The Michigan Business Development Program targets employment impacts, thus evaluating the effect MDBP credits on total and sectorial employment offers potential for understanding better the employment dynamics related to the incentive. To perform this analysis we will model impacts on a short time period of quarterly data from 2012-Q1 through 2016-Q4. The data are drawn from MSF-MEDC reports on individual firms and the Quarterly Workforce Indicators on employment and employment by sector.
We use a spatial panel vector autoregression, or PVAR, to test the relationship between MBDP grants and county-level employment. To evaluate the dynamic relationship between this economic development incentive and employment we compute and report the impulse-response function.
The use of a PVAR is appropriate when assuming an unknown level of endogeneity between the variables, and thus employs a series of lagged variables to compute the effects. We do however assume an ordinal nature of endogeneity, thus the order of estimation proceeds with the incentive, then employment and finally spatial employment. This ordering of the variables is a Bayesian approach (see Caldara and Kamps, 2008; Lof and Malinen, 2013).
A few econometric considerations are appropriate in constructing the details of a spatial PVAR. First the variables of interest are nonstationary. This necessitates the use of first differenced variables, which reduce some to the potential structural relationship between variables. However, since we are evaluating the impact of the incentive on employment this is not cause for worry and we discuss a departure from the Bayesian approach in the results section.
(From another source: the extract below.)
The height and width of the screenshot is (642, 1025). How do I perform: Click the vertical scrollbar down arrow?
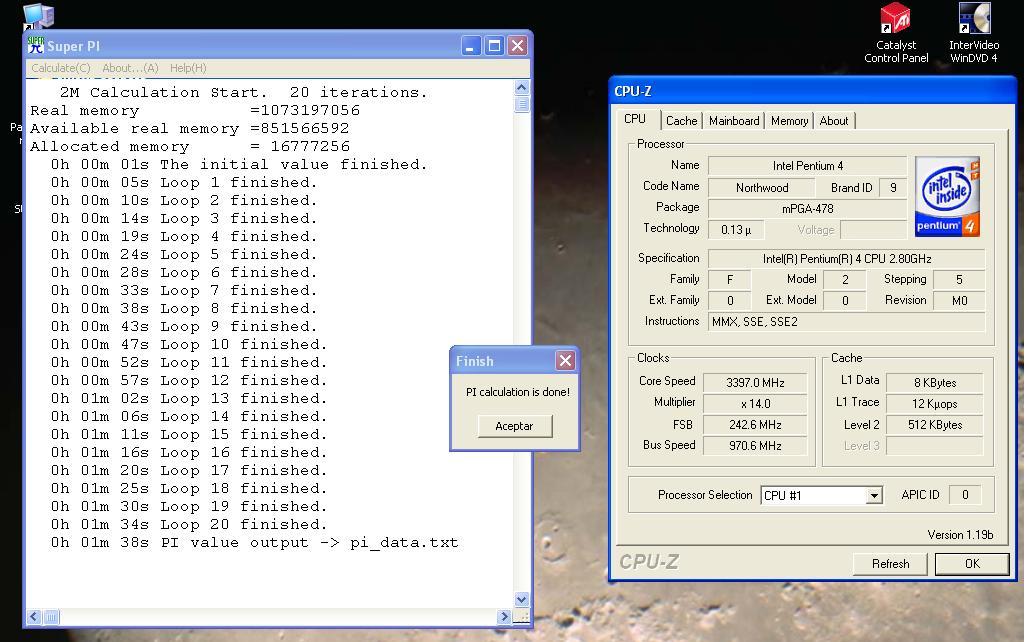pyautogui.click(x=521, y=599)
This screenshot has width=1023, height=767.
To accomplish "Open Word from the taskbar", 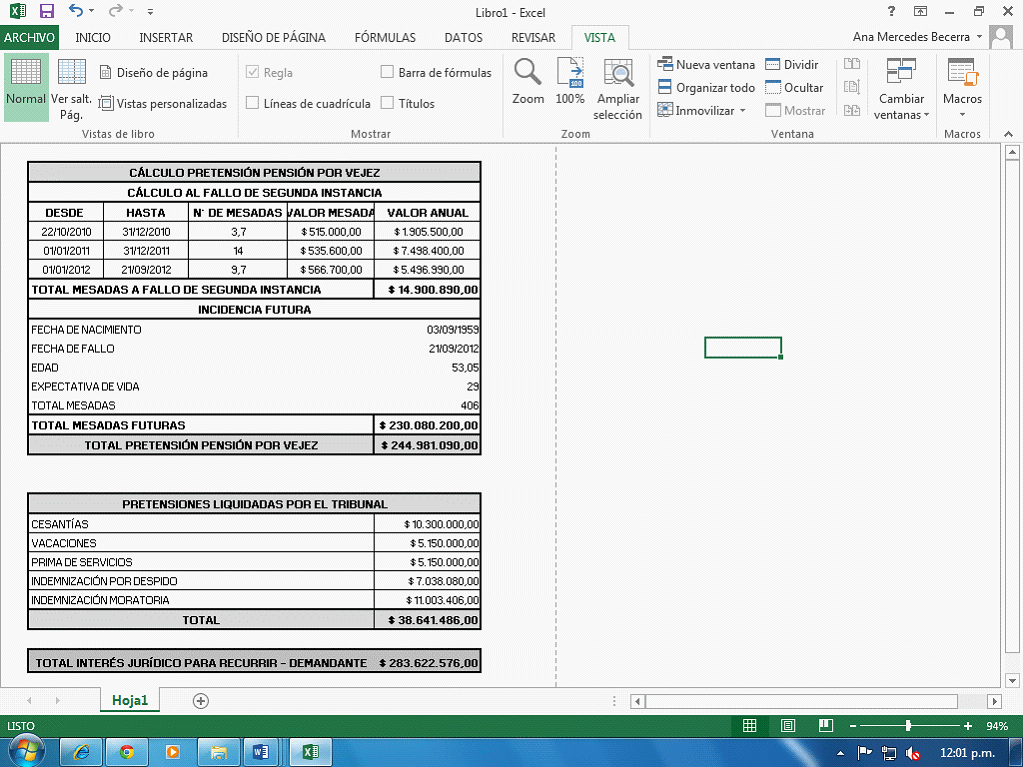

This time period was one of economic recovery from the Great Recession of 2007-2009, so growth in manufacturing employment should be expected. That necessitates the use of an exogenous trend, and the quarterly frequency of the data argues for seasonal dummies, which we employ in Q1-Q3. The lag structure was chosen through the minimization of the Akaike Information Criterion and selected at eight quarters from the announcement date.
The construction of the spatial lag was done using the first order contiguity matrix, W, so that for each county i, the population weighted average of these variables are calculated for contiguous counties. Economic applications of this appear in Hicks and Wilburn (2001) and Hicks and LaFaive (2011).
Thus, the spatial panel vector autoregression takes the form:
Ζi,t = a + δΖi,t-n + βγt + ei,t (1)
Ζi,t is the first differenced values of the endogenous variables (employment, spatial employment and incentives), in county i, in year t;
a, a common intercept,
δ is the matrix of coefficients for the value of lagged endogenous variables (employment, spatial employment and MBDP incentives);
Ζi,t-n is the lagged endogenous variables (at four lags as per AIC)
The β matrix are the coefficients for the trend and quarterly dummies;
εt the error term where we assume εt → iid N(ο,σ).
Summary statistics appear in Graphic 2 below.
Graphic 2: Summary Statistics 2012:Q1-2016:Q4
|Approved MBDP Incentives ($2016)
|Disbursed MBDP Incentives ($2016)
|Spatial Total Employment
|Spatial Manufacturing Employment
|(N=1660, with 83 cross section)
Evaluating the effect of incentives offers several challenges to an econometrician. We cannot know, a priori, for example, the exact timing of the resulting start of new hires or time of when actual construction on a new project occurs at a particular location. We also must be concerned with the possibility that the incentives are going to firms who are choosing more favorable or less favorable places to locate. If the choices aren’t random, this risks some bias in the estimated impact. This is known as endogeneity bias, and is a problem that plagues research on incentives of all kinds.
To address this, we propose a very flexible model that allows the impact to materialize at different speeds. We also favor this model since it allows us to test endogeneity, with very few assumptions. We include a spatial component for most estimates for the very understandable reason that labor markets cross county borders.
Finally, we report the impulse response function rather than focus on the statistical model for two reasons. First, the accumulated lagged impacts in the estimation output are difficult to interpret without additional computations. The additional computations are the IRF, which we will illustrate. Second, the IRF is an appealing visualization of the estimated effects of these incentives on employment, which was a stated goal of the policy. These IRFs provide us a simulation of a large shock (typically one standard deviation) of the incentive on employment. Thus, the IRF tells us the cumulative effect of the MBDP incentive on employment, both annually and cumulatively over time.
The spatial PVAR offers the same approach of traditional time series-cross sectional models (e.g. Hicks and LaFaive, 2011), while allowing less restrictive assumptions regarding the timing of impacts.
[*] These data are available here: https://ledextract.ces.census.gov/ static/data.html
[†] Total employment, manufacturing employment, spatial values of each and the MBDP funding all fail a unit root test at the 0.001 level. (Levin, Lin and Chu, 2002). Nonstationary variables are those which exhibit a time trend and will thus possess a spurious correlation due to observation over time.